======== EXCERTO DA PÁGINA ========

De facto, tudo indica que o Código do IRC, pretende excluir da TA as indemnizações ou quaisquer outras compensações pagas a administradores ou gerentes até ao montante em que essas indemnizações se compreendam nos valores médios de retribuição mensal por aqueles deixados de auferir, mas antes a eventual invocação de uma situação abusiva, com a consequente tributação das indemnizações na esfera dos administradores.

 

É isso mesmo que parece resultar da expressão “à parte que exceda o valor das remunerações que seriam auferidas pelo exercício daqueles cargos até ao final do contrato”, (cit.).

 

Acresce que a interpretação que seguimos é a que melhor se coaduna com o regime previsto para a tributação em IRS, dos administradores. Efetivamente, de acordo com a alínea a) do n.º 4 do artigo 2.º do Código do IRS, é sempre sujeita a tributação pela totalidade a parte da indemnização que corresponda ao exercício de funções de administrador. Sendo certo que casu,a AT não demonstrou que o Presidente do Conselho de Administração não foi sujeito a IRS, nos termos da referida línea a) do n.º 4 do artigo 2.º do Código do IRS.

 

Ora, in casu, e de acordo com os factos assentes, não estamos perante indemnizações relacionadas com a concretização de objetivos de produtividade.

 

Acresce que a AT não contradita que os valores das indemnizações se justificam com as remunerações que o Presidente do Conselho de Administração teria direito até ao final do mandato. Por outro lado, não resultou provado também que tenha sido criado um novo vínculo profissional entre o Presidente do Conselho de Administração em causa e a Requerente ou qualquer outra entidade relacionada.

======== MATERIAL FORNECIDO ========

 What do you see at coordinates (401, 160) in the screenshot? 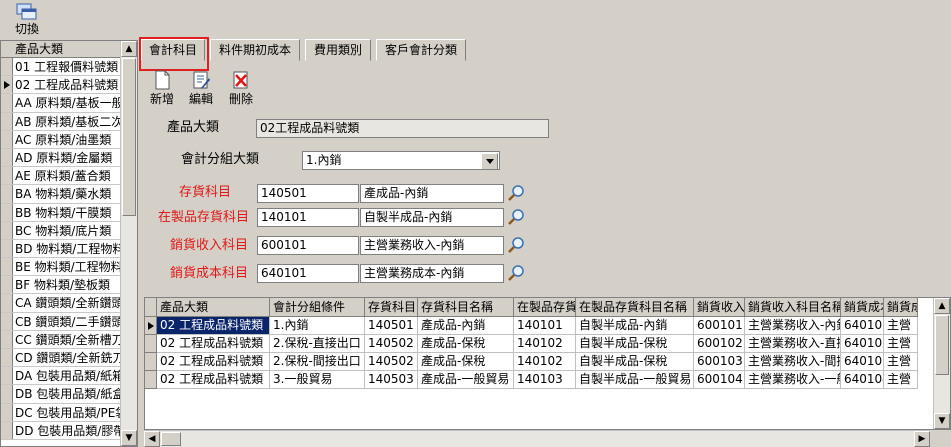
I see `acct-group-select: 1.內銷` at bounding box center [401, 160].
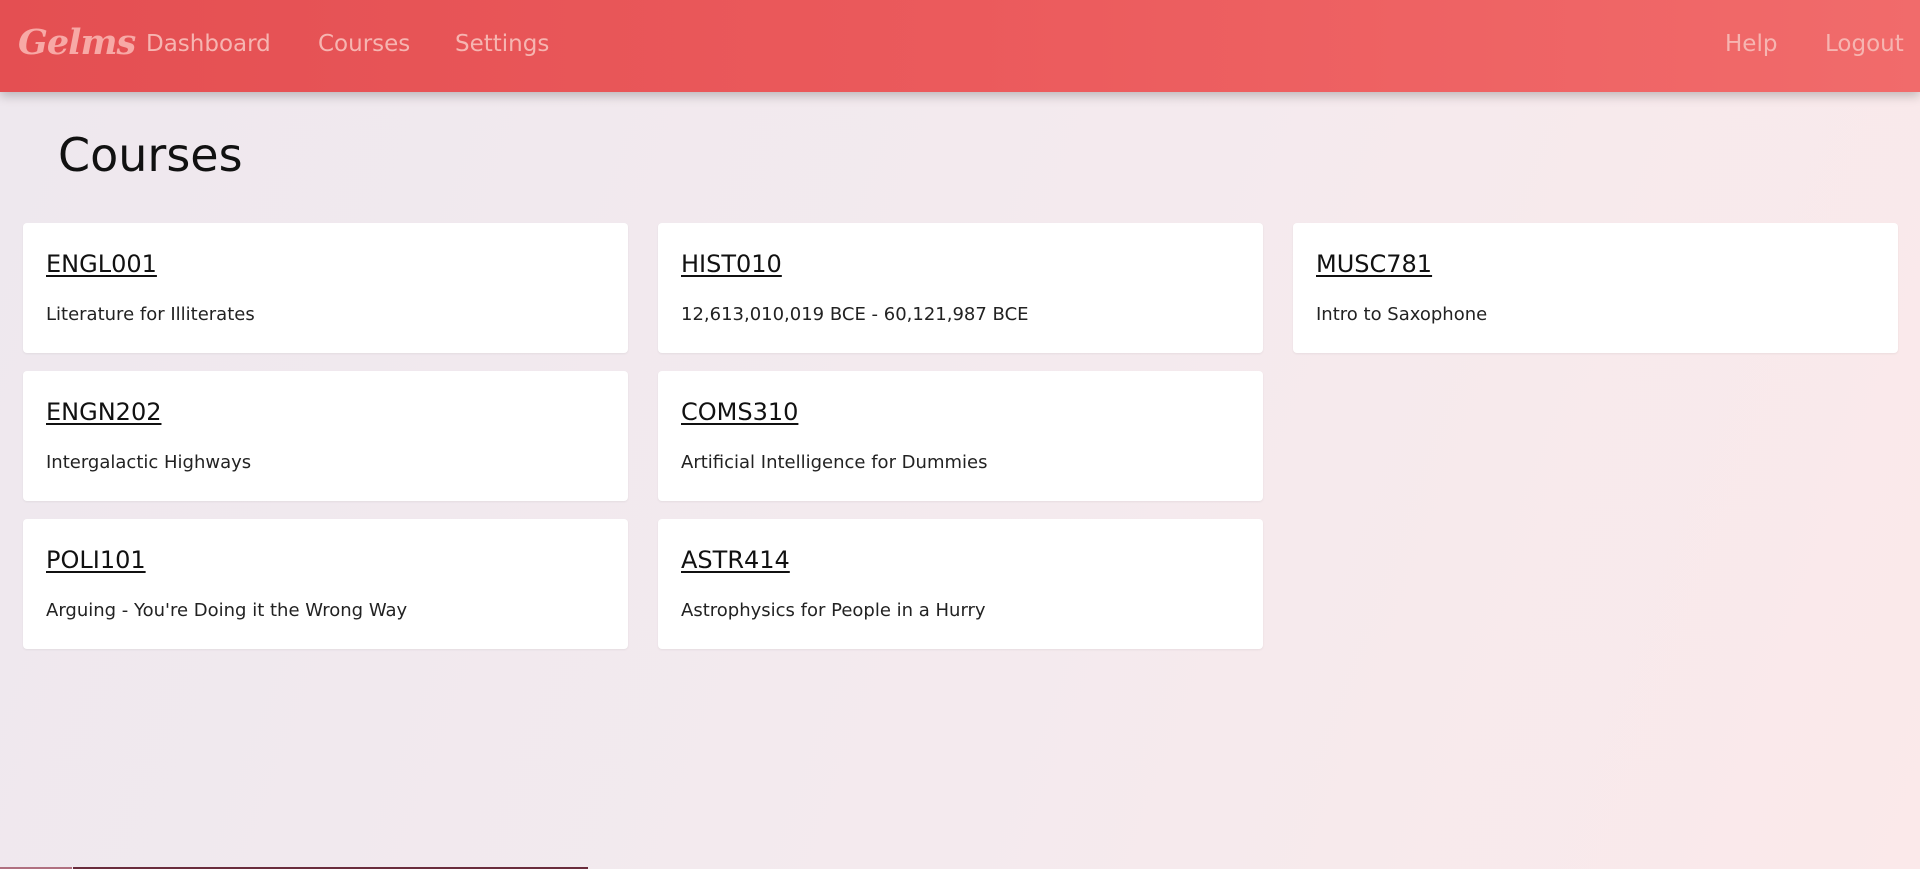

========

● **TAREFAS A REALIZAR**
A) No excerto sobre a tributação das indemnizações, reescreva o trecho de "De facto, tudo" a "esfera dos administradores.", trocando "administradores" por "gestores".
B) Segundo o excerto sobre a tributação das indemnizações, que parte da indemnização é sempre sujeita a tributação pela totalidade, de acordo com a alínea a) do n.º 4 do artigo 2.º do Código do IRS?

● **RESPOSTAS AO EXERCÍCIO**
A)
De facto, tudo indica que o Código do IRC, pretende excluir da TA as indemnizações ou quaisquer outras compensações pagas a gestores ou gerentes até ao montante em que essas indemnizações se compreendam nos valores médios de retribuição mensal por aqueles deixados de auferir, mas antes a eventual invocação de uma situação abusiva, com a consequente tributação das indemnizações na esfera dos gestores.

B) A parte da indemnização que corresponda ao exercício de funções de administrador.